=== Material for the task ===

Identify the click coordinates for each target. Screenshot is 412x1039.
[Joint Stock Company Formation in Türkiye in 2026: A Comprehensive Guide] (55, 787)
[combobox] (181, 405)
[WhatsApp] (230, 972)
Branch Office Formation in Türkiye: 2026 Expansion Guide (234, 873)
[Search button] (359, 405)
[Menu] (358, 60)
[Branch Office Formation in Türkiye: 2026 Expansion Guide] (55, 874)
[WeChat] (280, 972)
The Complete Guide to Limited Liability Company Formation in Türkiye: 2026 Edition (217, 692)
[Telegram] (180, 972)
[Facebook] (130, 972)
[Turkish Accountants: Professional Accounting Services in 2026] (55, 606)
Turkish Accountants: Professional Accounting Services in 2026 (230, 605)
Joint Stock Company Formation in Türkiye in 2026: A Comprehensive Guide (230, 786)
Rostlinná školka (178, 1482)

===
=== Material for the task ===

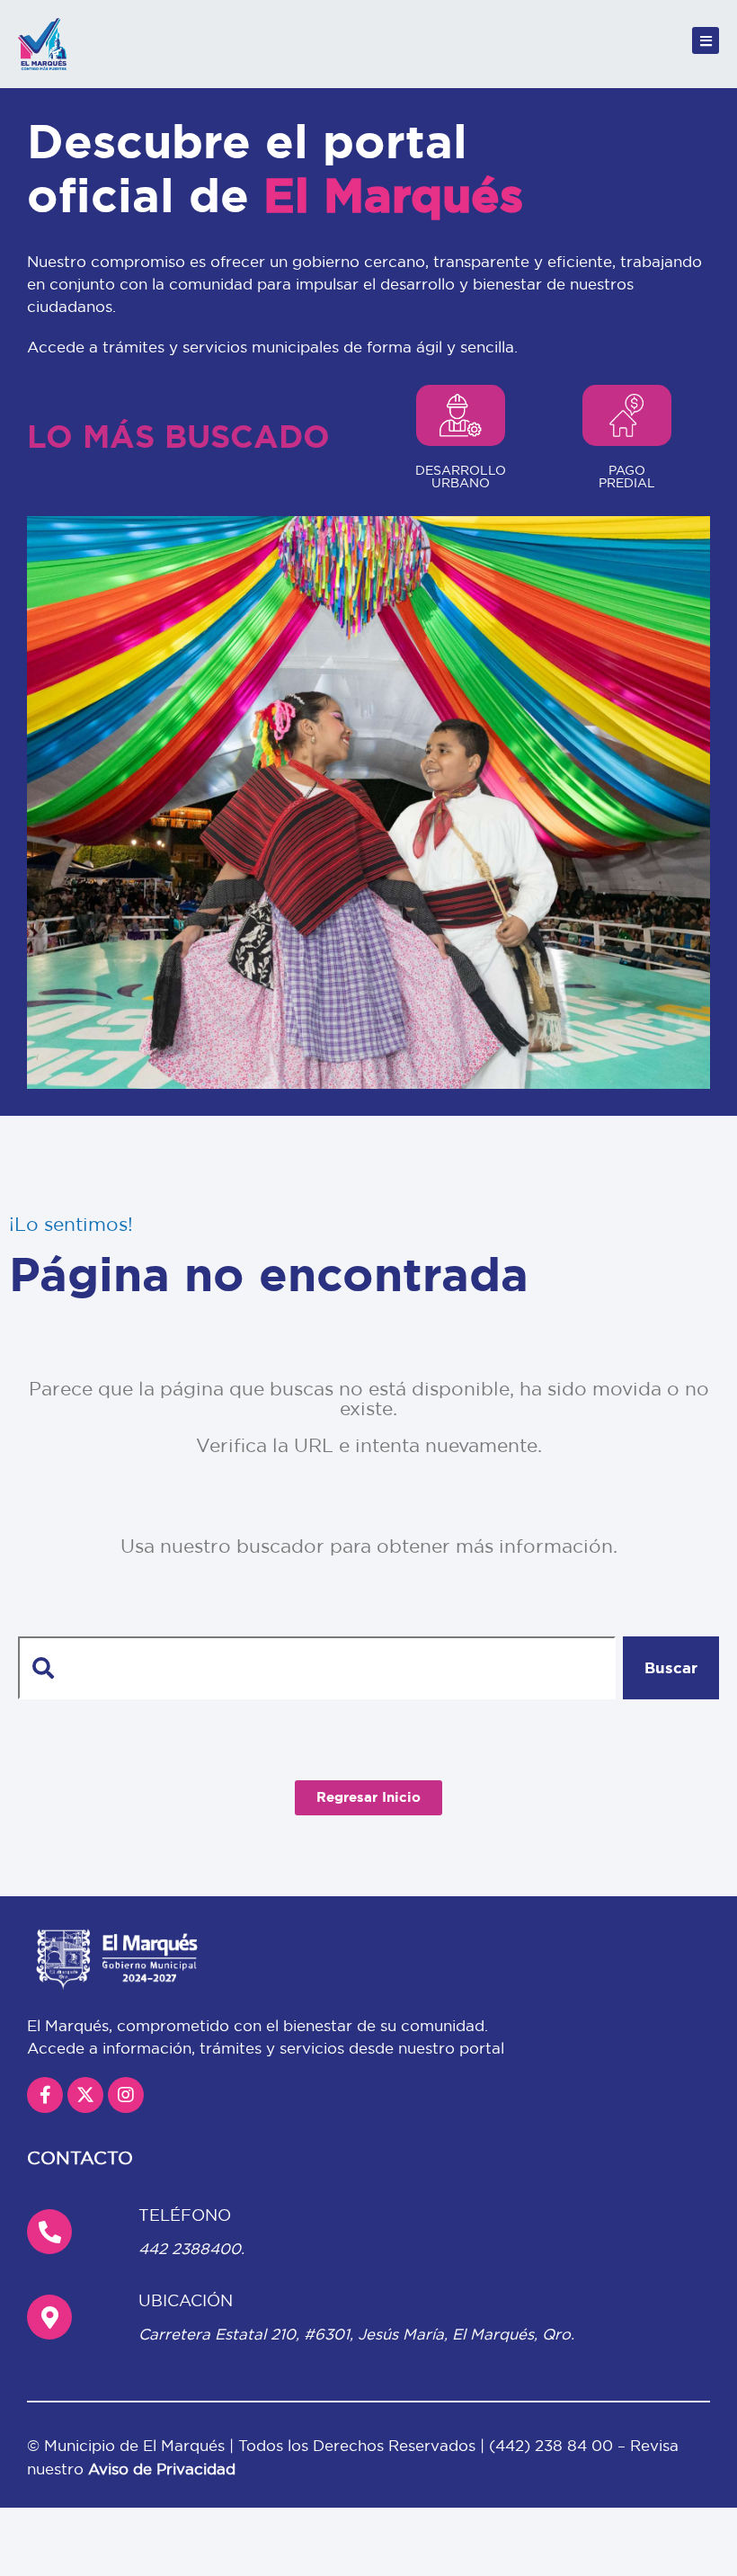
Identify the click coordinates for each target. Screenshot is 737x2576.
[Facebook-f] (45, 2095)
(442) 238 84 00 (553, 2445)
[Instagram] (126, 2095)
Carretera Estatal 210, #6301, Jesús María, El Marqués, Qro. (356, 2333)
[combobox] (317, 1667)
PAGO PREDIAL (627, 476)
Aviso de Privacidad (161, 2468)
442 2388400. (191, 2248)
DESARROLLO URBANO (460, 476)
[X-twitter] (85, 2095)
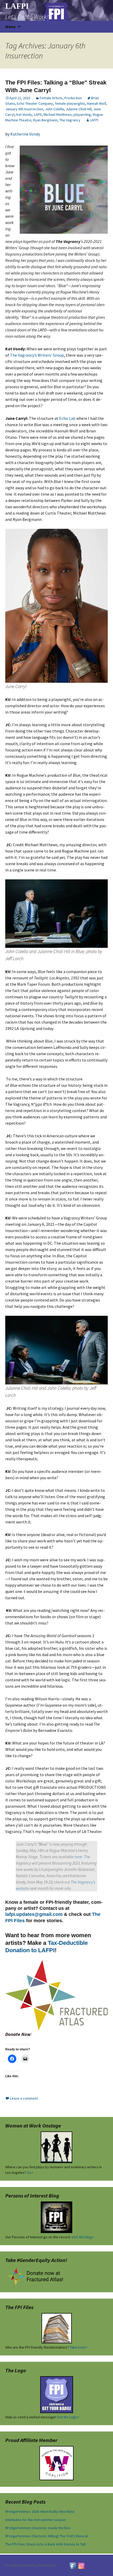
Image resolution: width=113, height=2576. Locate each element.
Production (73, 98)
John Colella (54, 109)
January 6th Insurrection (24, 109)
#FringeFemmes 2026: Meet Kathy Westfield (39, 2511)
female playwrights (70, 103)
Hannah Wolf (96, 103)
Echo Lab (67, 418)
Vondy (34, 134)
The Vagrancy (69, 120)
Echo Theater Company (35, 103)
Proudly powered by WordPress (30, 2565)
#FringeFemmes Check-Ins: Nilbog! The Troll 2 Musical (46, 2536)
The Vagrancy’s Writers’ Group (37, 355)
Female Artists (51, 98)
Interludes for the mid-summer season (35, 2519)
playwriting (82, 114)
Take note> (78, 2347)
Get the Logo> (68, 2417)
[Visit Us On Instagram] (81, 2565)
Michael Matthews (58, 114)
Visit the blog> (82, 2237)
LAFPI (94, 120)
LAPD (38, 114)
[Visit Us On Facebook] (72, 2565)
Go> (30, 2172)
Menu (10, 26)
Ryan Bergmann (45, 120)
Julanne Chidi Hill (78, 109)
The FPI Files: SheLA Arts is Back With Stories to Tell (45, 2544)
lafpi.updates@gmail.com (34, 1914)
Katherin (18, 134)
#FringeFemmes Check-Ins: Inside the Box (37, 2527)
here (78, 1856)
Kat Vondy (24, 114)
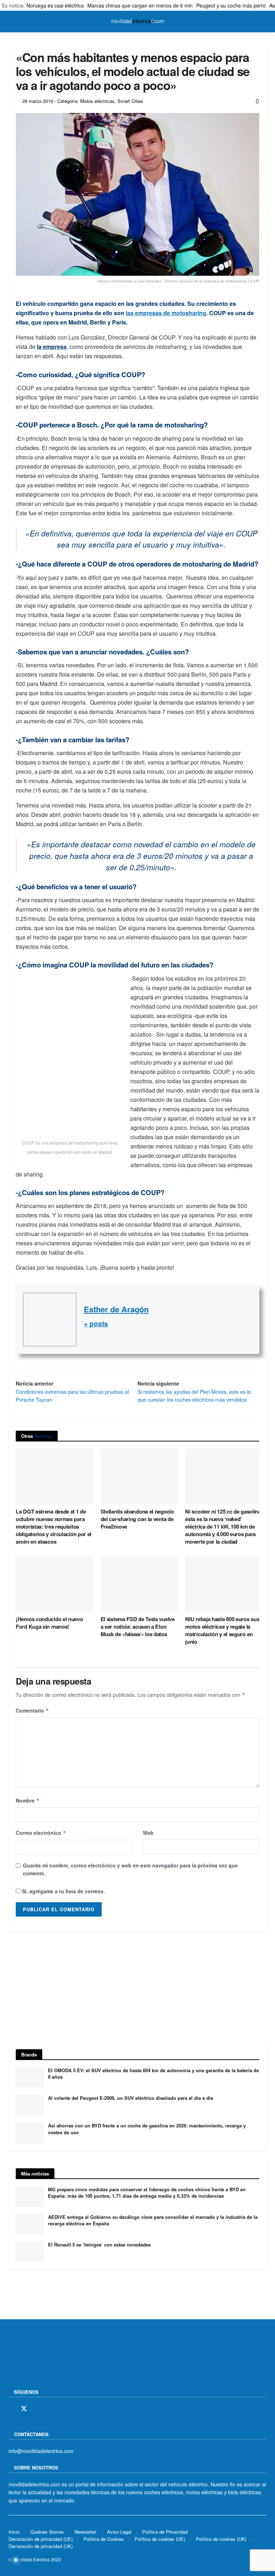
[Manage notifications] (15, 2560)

===

[Exercise prompt]
Looking above, find the stretch of lines that opens with the one holding "LAFPI (94, 120)" and closes with the one holding "[Manage notifications] (15, 2560)". Copy it exactly, pictures excluded.

[Task answer]
LAFPI (94, 120)
LAPD (38, 114)
[Visit Us On Facebook] (72, 2565)
Go> (30, 2172)
Menu (10, 26)
Ryan Bergmann (45, 120)
Julanne Chidi Hill (78, 109)
The FPI Files: SheLA Arts is Back With Stories to Tell (45, 2544)
lafpi.updates@gmail.com (34, 1914)
Katherin (18, 134)
#FringeFemmes Check-Ins: Inside the Box (37, 2527)
here (78, 1856)
Kat Vondy (24, 114)
[Manage notifications] (15, 2560)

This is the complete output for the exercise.